How Fast Are We Moving Through Space?

The question of “how fast are we moving” does not have a single, simple answer because motion is always relative. Speed is only meaningful when measured against a specific frame of reference. We are simultaneously participating in multiple layers of motion, with each larger cosmic structure contributing a significantly faster velocity. Our true speed is the result of compounding motion relative to the Earth, the Sun, the Milky Way, and the universe’s oldest light.

Speed Relative to Earth’s Axis

The most immediate speed we experience is generated by the Earth spinning on its axis once every 24 hours. This rotational velocity is not uniform across the planet’s surface, as it depends entirely on latitude. Since the Earth is widest at the equator, points there travel the greatest distance in a single day.

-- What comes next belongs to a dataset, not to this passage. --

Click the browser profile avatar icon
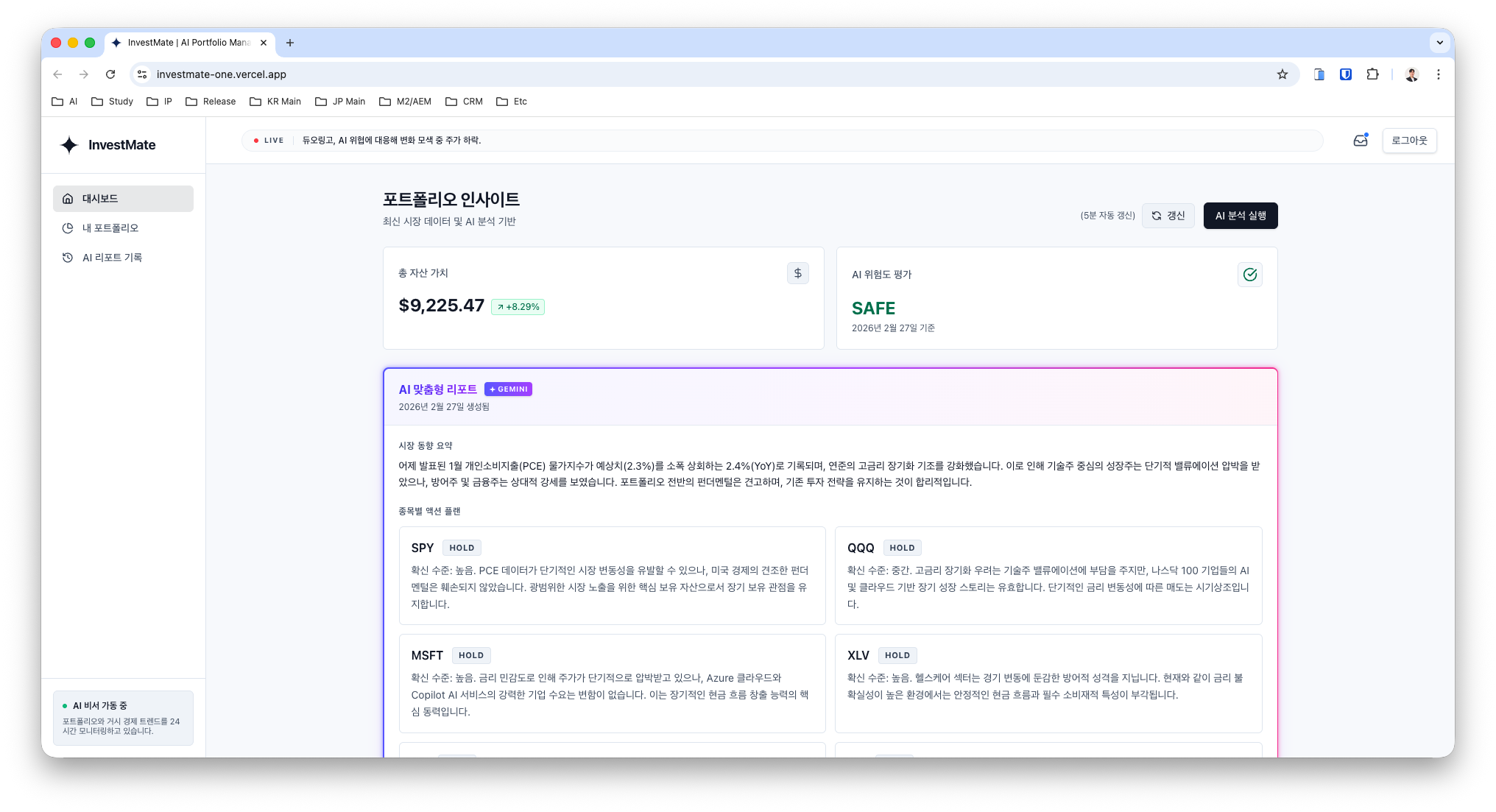 click(1411, 74)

A person standing on the equator moves at approximately 1,670 kilometers per hour (1,040 miles per hour). The speed steadily decreases toward the poles, dropping to about 1,200 kilometers per hour at a mid-latitude city like New York. This difference in velocity is why space agencies prefer to launch rockets from sites closer to the equator, such as Cape Canaveral, to take advantage of the maximum initial eastward boost.

Speed Relative to the Sun

While the planet rotates, it is also engaged in a much faster orbital journey around the Sun. This revolution defines our year, as the Earth travels an elliptical path over 365 days. The average speed of the Earth in its orbit is approximately 107,000 kilometers per hour (67,000 miles per hour). The speed is not perfectly constant throughout the year because Earth’s orbit is an ellipse, not a perfect circle.

Earth moves slightly faster when it is closest to the Sun and slightly slower when it is farthest away. This immense orbital speed ensures that we travel roughly 940 million kilometers through space each year. This motion is a local speed, measured against the Sun, which itself is moving along with the rest of the solar system.

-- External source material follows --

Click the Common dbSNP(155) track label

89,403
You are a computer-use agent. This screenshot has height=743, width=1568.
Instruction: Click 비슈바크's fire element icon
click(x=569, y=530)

Our planet’s journey is a spiraling path, constantly looping around the Sun while the Sun carries us all forward.

Speed Relative to the Galactic Center

The Sun and its planetary system orbit the massive center of the Milky Way galaxy. Our solar system is located in one of the galaxy’s outer spiral arms, approximately 26,000 light-years from the center. This enormous orbit is the next major contribution to our total speed.

The Sun’s velocity around the galactic center is estimated to be about 230 kilometers per second, which translates to roughly 828,000 kilometers per hour (514,000 miles per hour). This motion is much harder to measure precisely than the Earth’s orbit, requiring observations of the relative motions of distant stars and gas clouds.

Even at this extreme speed, the vast scale of the Milky Way means that one full revolution takes an immense amount of time. The Solar System requires approximately 225 to 250 million Earth years to complete a single lap around the galaxy. Astronomers refer to this period as a “cosmic year,” and the Sun has completed only about 20 of these orbits since its formation.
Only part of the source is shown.